Any one of these characteristics would be disqualifying; together, they make Mr. Trump a peril. We recognize that this is not the usual moment to make such a statement. In an ordinary election year, we would acknowledge the Republican nominee, move on to the Democratic convention and spend the following months, like other voters, evaluating the candidates’ performance in debates, on the stump and in position papers. This year we will follow the campaign as always, offering honest views on all the candidates. But we cannot salute the Republican nominee or pretend that we might endorse him this fall. A Trump presidency would be dangerous for the nation and the world.
This is a correct analysis of the situation. We have already seen, from the dangerous way in which the Bush administration flouted our democratic norms, how fragile the system is.
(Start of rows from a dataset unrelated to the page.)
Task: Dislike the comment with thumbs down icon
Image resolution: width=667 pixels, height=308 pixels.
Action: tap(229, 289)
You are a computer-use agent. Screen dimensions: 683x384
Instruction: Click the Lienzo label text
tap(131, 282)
Bush insulated himself from the law by issuing signing statements. The House has now proved that despite the Founding Fathers’ intent, it can engage in foreign policy. In place of an “imperial presidency” we have a House that refuses to recognize a Constitutionally-elected president.
We have checks and balances. We think we have a great system of government. But there is nothing anyone can do about this state of affairs. The Founders hated the idea of political parties, but even they could not foresee all outcomes. Introducing Trump into the mix with an autocratic streak as wide as Trump Tower is tall, would be a disaster for America:
“[H]e doesn’t seem to care about its limitations on executive power. He has threatened that those who criticize him will suffer when he is president.” Including, we should note here, the owner of The Washington Post, Amazon’s Jeff Bezos.
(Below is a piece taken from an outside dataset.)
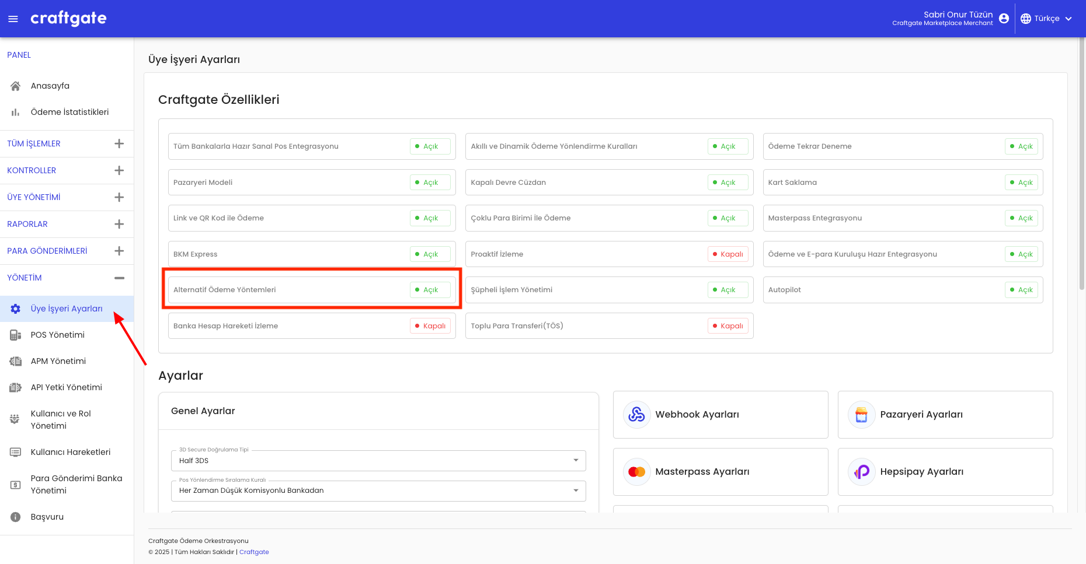The width and height of the screenshot is (1086, 564).
Task: Open Kullanıcı Hareketleri menu item
Action: click(70, 452)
He has vowed to constrict the independent press. He went after a judge whose rulings angered him, exacerbating his contempt for the independence of the judiciary by insisting that the judge should be disqualified because of his Mexican heritage. Mr. Trump has encouraged and celebrated violence at his rallies. The U.S. democratic system is strong and has proved resilient when it has been tested before. We have faith in it. But to elect Mr. Trump would be to knowingly subject it to threat.
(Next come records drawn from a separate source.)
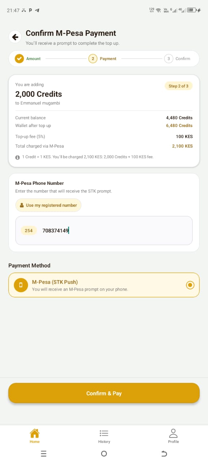Expand the Payment Method section header
208x462 pixels.
[29, 265]
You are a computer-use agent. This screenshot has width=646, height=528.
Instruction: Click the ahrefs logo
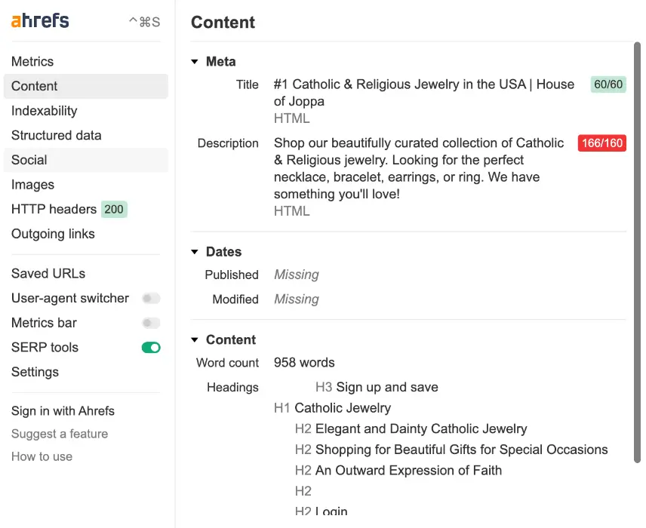click(x=39, y=21)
The editorial board then took some time to eviscerate Trump’s incoherence when it comes to stating policy positions:
Given his ignorance, it is perhaps not surprising that Mr. Trump offers no coherence when it comes to policy. In years past, he supported immigration reform, gun control and legal abortion; as candidate, he became a hard-line opponent of all three. Even in the course of the campaign, he has flip-flopped on issues such as whether Muslims should be banned from entering the United States and whether women who have abortions should be punished . Worse than the flip-flops is the absence of any substance in his agenda. Existing trade deals are “stupid,” but Mr. Trump does not say how they could be improved. The Islamic State must be destroyed, but the candidate offers no strategy for doing so. Eleven million undocumented immigrants must be deported, but Mr. Trump does not tell us how he would accomplish this legally or practically.
Of course, they point out that Trump has never actually read the Constitution (he has, of course, we have seen, read Hitler’s speeches), nor shows any inclination to do so:
Most alarming is Mr. Trump’s contempt for the Constitution and the unwritten democratic norms upon which our system depends. He doesn’t know what is in the nation’s founding document. When asked by a member of Congress about Article I, which enumerates congressional powers, the candidate responded, “I am going to abide by the Constitution whether it’s number 1, number 2, number 12, number 9.” The charter has seven articles.
It is Trump’s complete disregard for anything but his own power that is terrifying. He seems to think we are electing a king, and in voting for such a man, we would be doing so, and would his hopes a reality. The Washington Post editorial board is right to not only refuse to endorse Donald Trump, but to say, “Oh hell no!”
Correction: A previous version of this article was missing the link to the Washington Post editorial.